#### Goal of the exercise
Copy nothing but the line with "This screenshot has width=700, height=411." and the lines that follow it to the end of the entries below, and keep the pictures out.

#### Data section
++++++
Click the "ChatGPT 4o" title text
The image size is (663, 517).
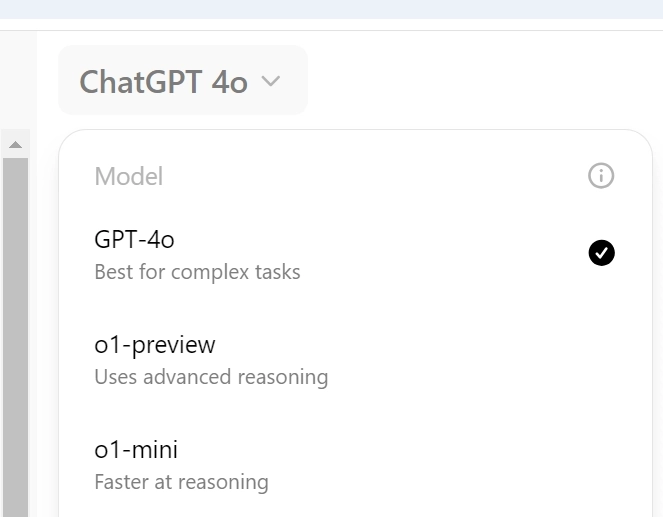(x=163, y=82)
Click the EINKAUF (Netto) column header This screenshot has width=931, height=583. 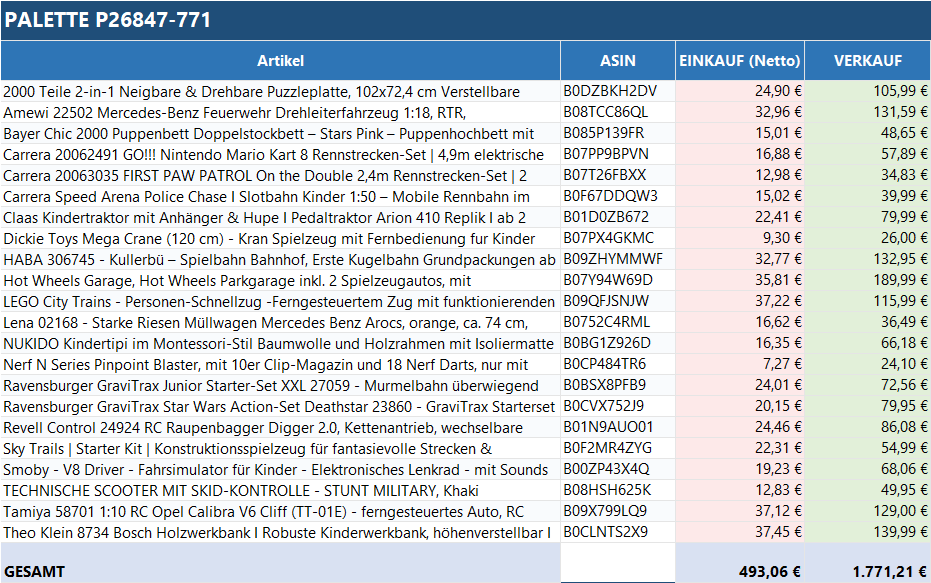[x=740, y=61]
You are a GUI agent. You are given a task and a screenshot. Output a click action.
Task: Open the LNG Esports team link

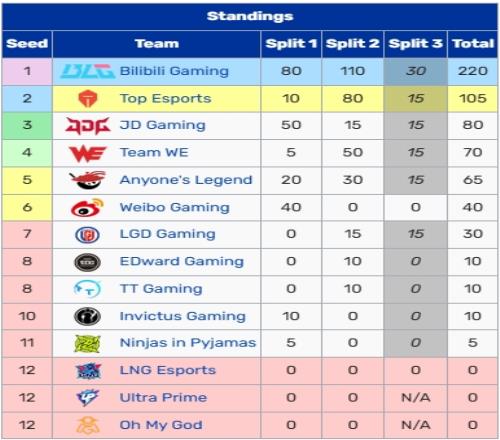pos(168,370)
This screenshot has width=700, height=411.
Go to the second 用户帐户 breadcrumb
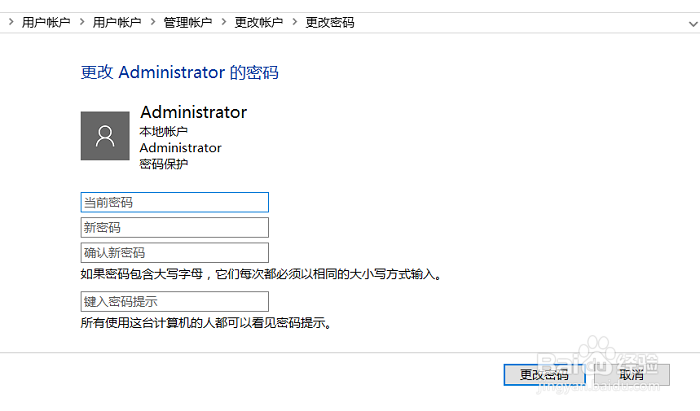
++++++
#### Your response
This screenshot has width=700, height=411.
Go to the second 用户帐户 breadcrumb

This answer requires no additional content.